Stored data entries:
********
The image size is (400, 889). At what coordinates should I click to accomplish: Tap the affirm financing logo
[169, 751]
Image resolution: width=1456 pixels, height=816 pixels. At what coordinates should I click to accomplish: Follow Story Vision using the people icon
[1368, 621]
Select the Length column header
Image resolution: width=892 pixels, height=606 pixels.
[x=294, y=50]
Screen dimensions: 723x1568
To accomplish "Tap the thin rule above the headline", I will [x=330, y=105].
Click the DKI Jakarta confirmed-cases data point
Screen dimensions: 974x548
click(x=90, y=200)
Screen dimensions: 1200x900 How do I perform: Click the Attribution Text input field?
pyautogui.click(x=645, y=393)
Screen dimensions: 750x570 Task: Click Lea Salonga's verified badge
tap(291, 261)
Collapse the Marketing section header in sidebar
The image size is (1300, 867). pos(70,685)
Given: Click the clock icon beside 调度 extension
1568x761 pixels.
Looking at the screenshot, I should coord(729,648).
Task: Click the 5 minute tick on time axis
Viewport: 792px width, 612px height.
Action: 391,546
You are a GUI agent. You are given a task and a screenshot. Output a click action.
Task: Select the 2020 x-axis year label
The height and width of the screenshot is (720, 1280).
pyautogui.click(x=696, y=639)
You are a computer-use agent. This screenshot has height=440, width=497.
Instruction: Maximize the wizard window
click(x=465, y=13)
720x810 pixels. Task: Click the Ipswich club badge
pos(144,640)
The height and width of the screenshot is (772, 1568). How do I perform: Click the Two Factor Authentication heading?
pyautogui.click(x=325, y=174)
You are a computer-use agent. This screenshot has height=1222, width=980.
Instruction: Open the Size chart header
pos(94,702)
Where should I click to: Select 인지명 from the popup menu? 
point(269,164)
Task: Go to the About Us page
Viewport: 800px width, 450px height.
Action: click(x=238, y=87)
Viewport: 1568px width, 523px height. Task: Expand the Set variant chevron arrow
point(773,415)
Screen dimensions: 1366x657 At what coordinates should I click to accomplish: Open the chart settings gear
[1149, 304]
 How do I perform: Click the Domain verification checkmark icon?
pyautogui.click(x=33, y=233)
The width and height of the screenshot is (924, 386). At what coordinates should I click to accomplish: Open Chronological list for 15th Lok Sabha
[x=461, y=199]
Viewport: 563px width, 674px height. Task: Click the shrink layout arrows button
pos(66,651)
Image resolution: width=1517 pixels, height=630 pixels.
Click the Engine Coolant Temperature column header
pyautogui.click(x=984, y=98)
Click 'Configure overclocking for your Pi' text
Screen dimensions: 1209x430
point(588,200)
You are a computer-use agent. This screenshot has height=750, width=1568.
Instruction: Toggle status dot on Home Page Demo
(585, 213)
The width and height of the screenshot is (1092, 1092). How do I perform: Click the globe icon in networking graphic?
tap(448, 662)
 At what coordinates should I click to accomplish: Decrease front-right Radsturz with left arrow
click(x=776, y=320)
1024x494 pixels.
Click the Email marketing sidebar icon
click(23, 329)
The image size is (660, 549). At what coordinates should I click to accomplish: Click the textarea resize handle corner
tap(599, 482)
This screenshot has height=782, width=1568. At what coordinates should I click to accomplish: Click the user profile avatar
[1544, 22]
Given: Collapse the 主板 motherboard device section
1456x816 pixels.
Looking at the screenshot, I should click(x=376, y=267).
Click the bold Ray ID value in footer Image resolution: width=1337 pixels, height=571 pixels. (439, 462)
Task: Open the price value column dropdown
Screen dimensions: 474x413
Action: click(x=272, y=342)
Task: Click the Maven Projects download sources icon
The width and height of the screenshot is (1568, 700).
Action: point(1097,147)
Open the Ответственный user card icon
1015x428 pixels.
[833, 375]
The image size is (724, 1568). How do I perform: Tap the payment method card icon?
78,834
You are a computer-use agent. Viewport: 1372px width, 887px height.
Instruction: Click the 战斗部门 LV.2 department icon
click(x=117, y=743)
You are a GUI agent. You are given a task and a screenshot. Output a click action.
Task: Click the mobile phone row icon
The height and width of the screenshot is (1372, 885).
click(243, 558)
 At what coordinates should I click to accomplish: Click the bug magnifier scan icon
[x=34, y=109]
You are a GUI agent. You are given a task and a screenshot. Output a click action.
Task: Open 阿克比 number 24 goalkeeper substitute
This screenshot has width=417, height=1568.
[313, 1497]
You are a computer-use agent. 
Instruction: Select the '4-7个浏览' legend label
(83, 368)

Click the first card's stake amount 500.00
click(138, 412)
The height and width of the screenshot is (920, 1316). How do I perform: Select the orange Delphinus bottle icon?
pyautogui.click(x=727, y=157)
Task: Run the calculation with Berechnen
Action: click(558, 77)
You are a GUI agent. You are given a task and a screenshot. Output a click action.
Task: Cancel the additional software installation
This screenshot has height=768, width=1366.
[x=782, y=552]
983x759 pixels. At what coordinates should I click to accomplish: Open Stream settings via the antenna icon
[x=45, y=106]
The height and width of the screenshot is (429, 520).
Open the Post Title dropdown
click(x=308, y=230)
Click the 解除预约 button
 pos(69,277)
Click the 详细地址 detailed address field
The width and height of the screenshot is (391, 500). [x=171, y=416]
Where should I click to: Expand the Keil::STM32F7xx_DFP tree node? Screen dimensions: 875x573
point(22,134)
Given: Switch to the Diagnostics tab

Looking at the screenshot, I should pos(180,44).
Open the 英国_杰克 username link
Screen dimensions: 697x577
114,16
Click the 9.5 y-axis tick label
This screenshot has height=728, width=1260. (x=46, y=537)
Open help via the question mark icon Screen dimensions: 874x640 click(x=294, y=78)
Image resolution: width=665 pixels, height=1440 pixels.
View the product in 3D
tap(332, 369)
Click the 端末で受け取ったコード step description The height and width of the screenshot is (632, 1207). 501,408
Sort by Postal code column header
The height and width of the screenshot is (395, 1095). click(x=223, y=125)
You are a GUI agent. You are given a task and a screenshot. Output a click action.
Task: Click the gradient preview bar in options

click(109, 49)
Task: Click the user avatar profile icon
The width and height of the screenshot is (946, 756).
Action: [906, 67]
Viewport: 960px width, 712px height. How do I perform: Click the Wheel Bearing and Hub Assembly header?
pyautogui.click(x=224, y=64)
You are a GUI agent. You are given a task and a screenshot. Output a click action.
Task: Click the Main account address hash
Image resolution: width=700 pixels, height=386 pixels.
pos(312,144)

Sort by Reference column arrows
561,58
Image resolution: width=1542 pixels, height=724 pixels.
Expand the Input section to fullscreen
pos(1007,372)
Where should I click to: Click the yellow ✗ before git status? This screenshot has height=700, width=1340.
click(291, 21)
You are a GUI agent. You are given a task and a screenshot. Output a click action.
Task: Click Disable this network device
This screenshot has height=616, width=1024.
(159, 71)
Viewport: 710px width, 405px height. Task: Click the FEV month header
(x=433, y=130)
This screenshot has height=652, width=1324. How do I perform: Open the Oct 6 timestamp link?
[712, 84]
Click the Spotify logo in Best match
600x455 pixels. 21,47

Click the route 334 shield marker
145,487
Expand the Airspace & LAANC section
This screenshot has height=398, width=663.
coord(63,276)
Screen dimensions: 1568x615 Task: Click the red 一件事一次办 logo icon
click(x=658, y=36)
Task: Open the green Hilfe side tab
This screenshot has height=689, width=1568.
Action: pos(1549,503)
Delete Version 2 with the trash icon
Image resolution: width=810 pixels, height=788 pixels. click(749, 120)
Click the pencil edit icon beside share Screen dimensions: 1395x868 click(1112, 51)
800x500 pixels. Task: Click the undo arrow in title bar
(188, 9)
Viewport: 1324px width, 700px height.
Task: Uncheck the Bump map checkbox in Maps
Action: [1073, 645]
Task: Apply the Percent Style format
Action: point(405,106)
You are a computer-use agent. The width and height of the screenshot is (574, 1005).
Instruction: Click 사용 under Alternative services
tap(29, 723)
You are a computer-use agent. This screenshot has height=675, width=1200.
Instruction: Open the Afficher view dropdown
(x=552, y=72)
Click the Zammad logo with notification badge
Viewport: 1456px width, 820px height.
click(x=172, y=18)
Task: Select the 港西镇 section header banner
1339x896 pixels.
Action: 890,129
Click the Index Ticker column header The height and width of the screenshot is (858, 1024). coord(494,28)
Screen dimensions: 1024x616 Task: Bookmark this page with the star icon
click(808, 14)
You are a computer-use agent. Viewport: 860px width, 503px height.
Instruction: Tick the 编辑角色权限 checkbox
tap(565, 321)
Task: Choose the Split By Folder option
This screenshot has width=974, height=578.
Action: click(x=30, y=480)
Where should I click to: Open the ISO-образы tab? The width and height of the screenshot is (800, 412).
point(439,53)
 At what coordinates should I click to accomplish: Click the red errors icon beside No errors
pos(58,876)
********
Exercise objective:
Task for the records above: copy every line in which the word "value" occurs.

Your response:
Click the bold Ray ID value in footer Image resolution: width=1337 pixels, height=571 pixels. (439, 462)
Task: Open the price value column dropdown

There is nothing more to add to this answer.